The buzz around Agentic AI is ramping up, and it’s only going to get louder through 2025. But for enterprises, staying grounded in broader AI trends is key. I believe there will be a shifting role in AI and the need for safe, integrated, and user-centred AI strategies will drive real impact across industries.

 

1. Emerging AI advancements

Agentic AI is herenow, setting standards for safe and powerful autonomy will be a must: As agentic frameworks emerge as a predominate theme in 2025, marking a fundamental shift from traditional AI tools to proactive agents, so too will questions around accountability and control of these increasingly autonomous systems. This will lead to an increasing focus on standards, processes, and tools for how we govern them. As we continue to define the “rules of the road” for generative AI, we must also think about how businesses can deploy responsible, safe agentic AI workflows, and provide robust and scalable orchestration across processes, applications, models and technologies.

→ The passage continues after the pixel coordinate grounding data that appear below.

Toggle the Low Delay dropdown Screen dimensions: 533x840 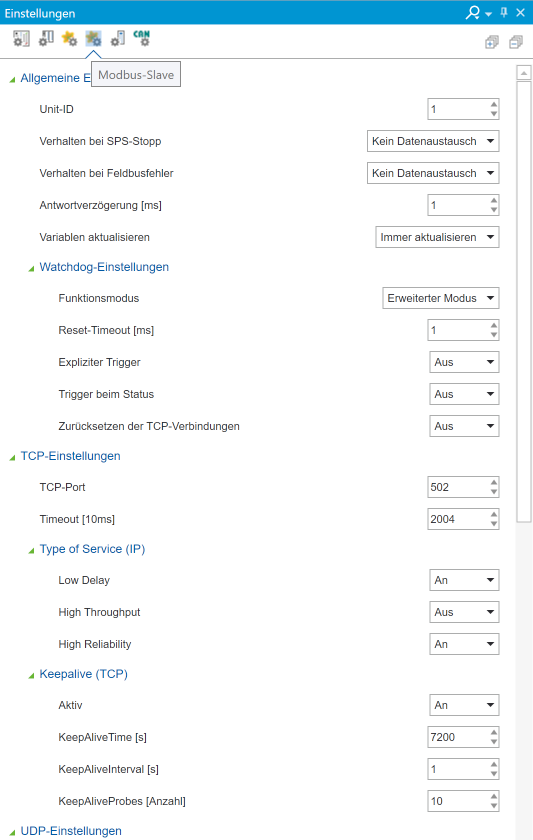click(x=464, y=580)
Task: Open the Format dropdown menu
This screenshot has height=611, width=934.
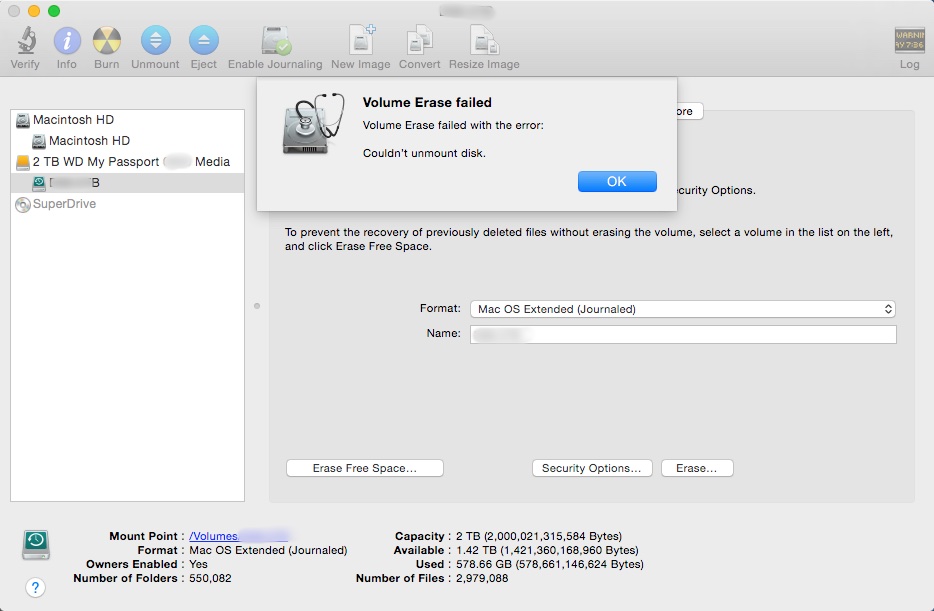Action: (682, 309)
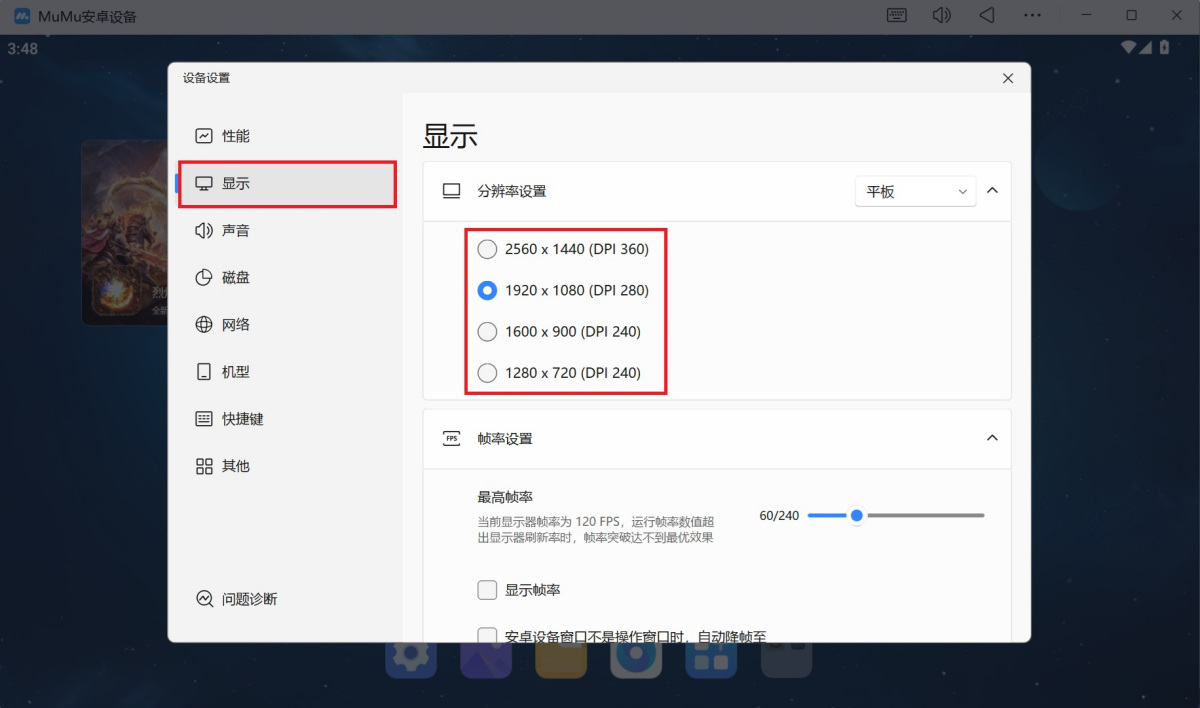This screenshot has height=708, width=1200.
Task: Open the 平板 device type dropdown
Action: [x=915, y=191]
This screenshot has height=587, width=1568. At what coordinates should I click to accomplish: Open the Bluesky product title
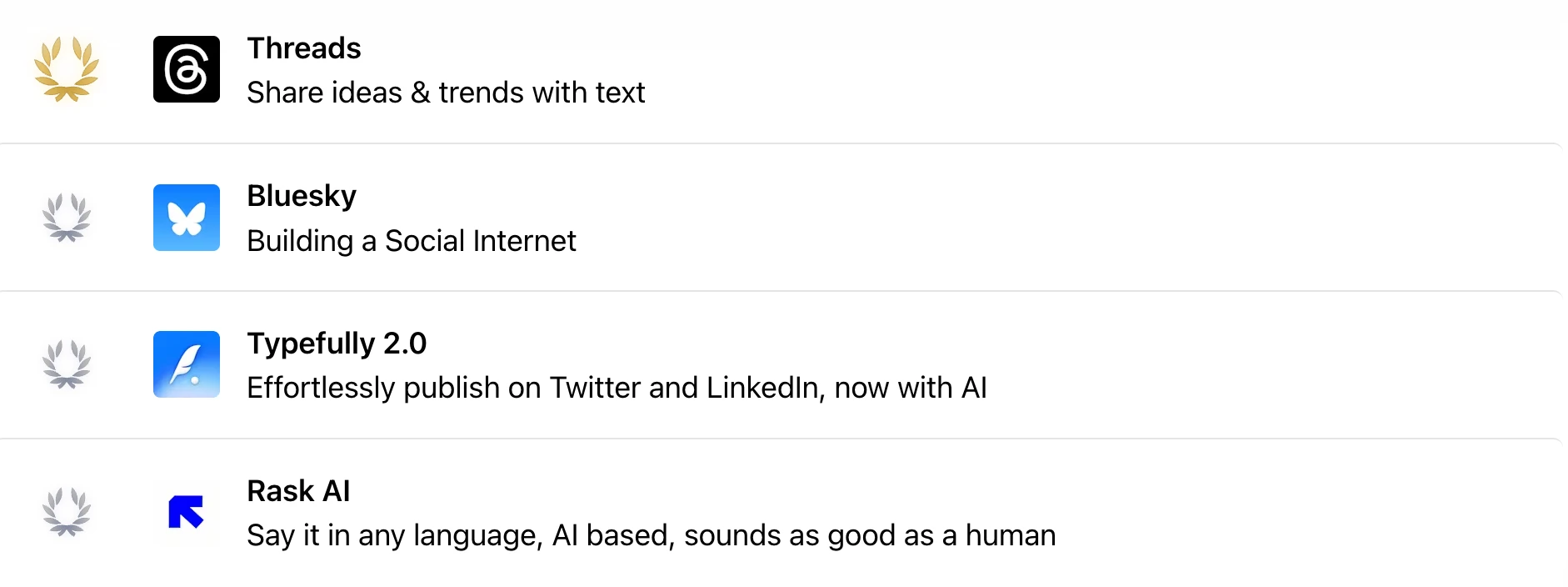point(302,197)
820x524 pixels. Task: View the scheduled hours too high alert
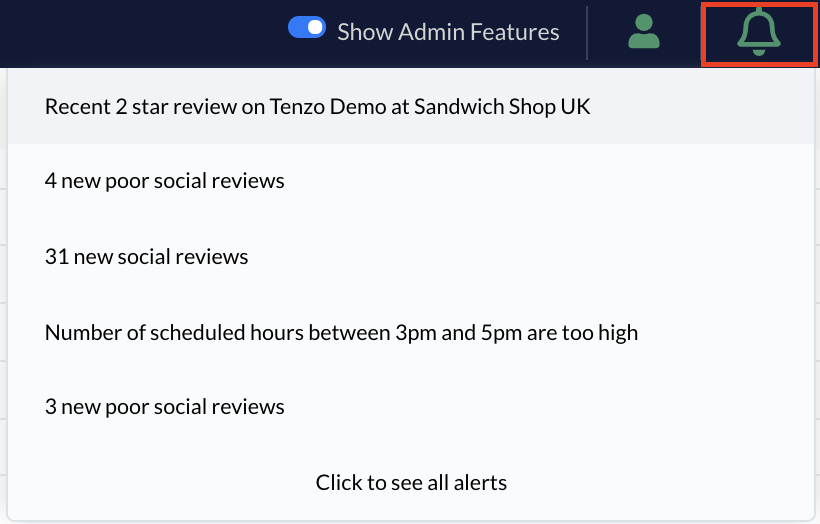(x=411, y=333)
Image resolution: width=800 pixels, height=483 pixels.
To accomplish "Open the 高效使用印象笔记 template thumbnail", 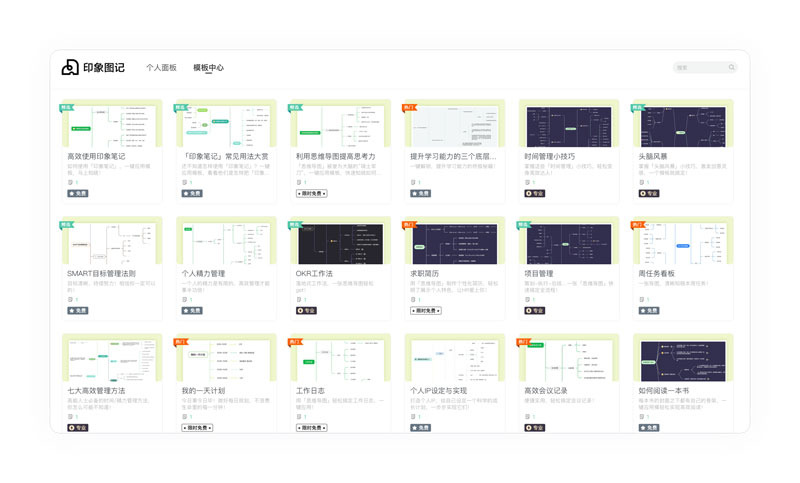I will click(x=112, y=124).
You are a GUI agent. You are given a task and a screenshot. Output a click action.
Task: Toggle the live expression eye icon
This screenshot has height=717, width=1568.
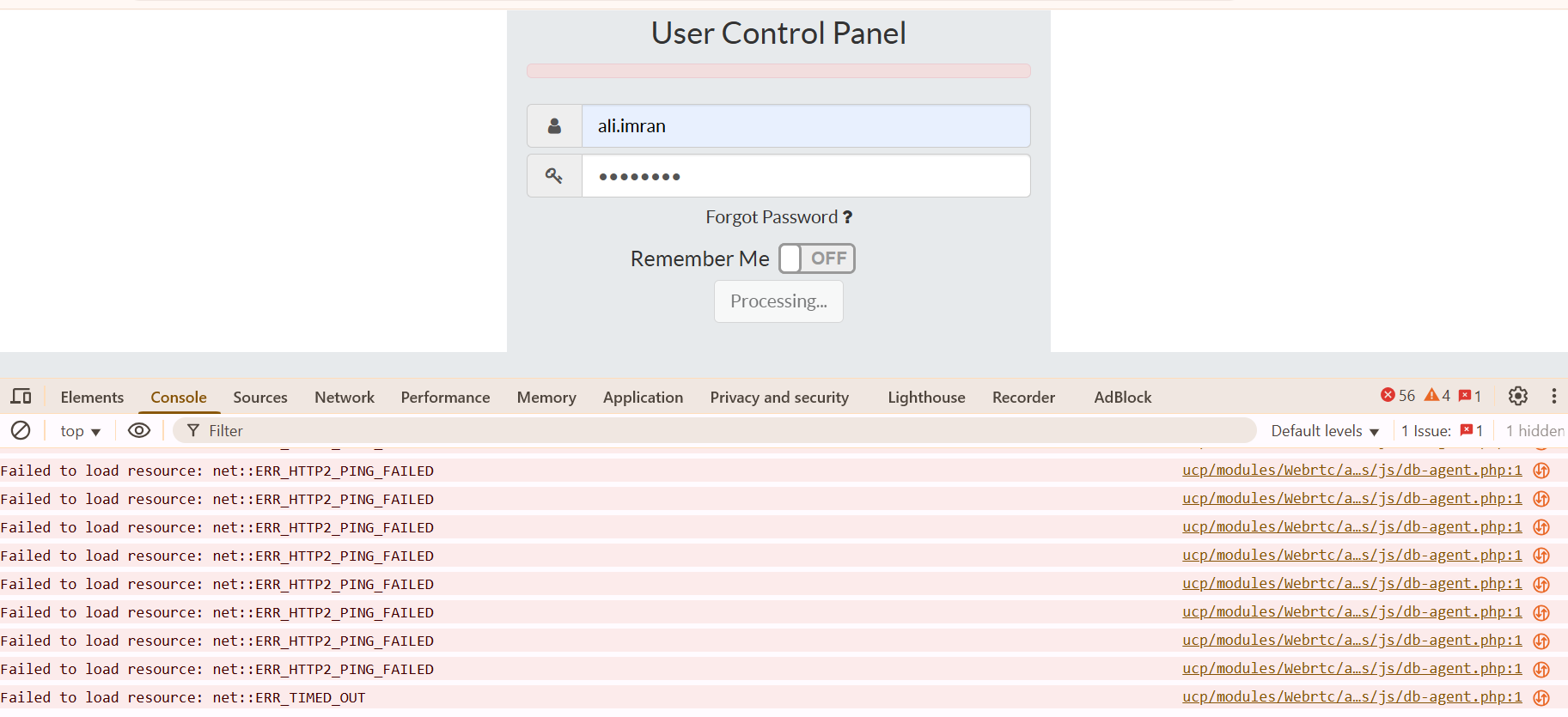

Model Selection must consider performance and cost: I have always believed that organisations will need to adopt a diverse portfolio of AI models to accelerate transformation, ensuring they are integrated and coordinated effectively. Smaller, highly performant models which can be trained and tuned for different domain and industry tasks should not be overlooked in favour of the bigger, more well-known models, but instead look at how this diversity serves your business needs whilst being highly cost competitive (both financial and carbon cost).

 

2. Safety, governance, and collaboration

The tides will turn more toward open-source AI models: Open-source AI models will continue to gain promising momentum for their transparency, flexibility, cost efficiency, and customisation options. They will help enterprises reduce vendor lock-in and encourage ongoing community-driven innovation, supporting trustworthy AI strategies for all.

Scaling AI without governance will hit roadblocks: As many organisations continue to successfully scale their AI efforts, there will be an increasing number of businesses realising the imperative to adopt AI governance solutions and frameworks crucial for mitigating risk, reducing bias, and adhering to the evolving regulatory landscape.

Ecosystem integrations will make or break open-source model growth in 2025: The increasing use of open-source models means that application platforms need to integrate easily with a range of models across the technology ecosystem, allowing for greater interoperability and adapting to new AI developments quickly.

 

3. Measurement, scalability, and ROI

AI growth will demand better measurement of ROI: Enterprises are increasingly investing in AI, but understanding the ROI, aligning AI with strategic goals and measuring and orchestrating value remains complex. With rising AI investments, companies will need mechanisms to measure AI’s ROI beyond productivity, tracking more granular KPIs like customer satisfaction, identifying the capacity to develop new products and services and employee impact and NPS.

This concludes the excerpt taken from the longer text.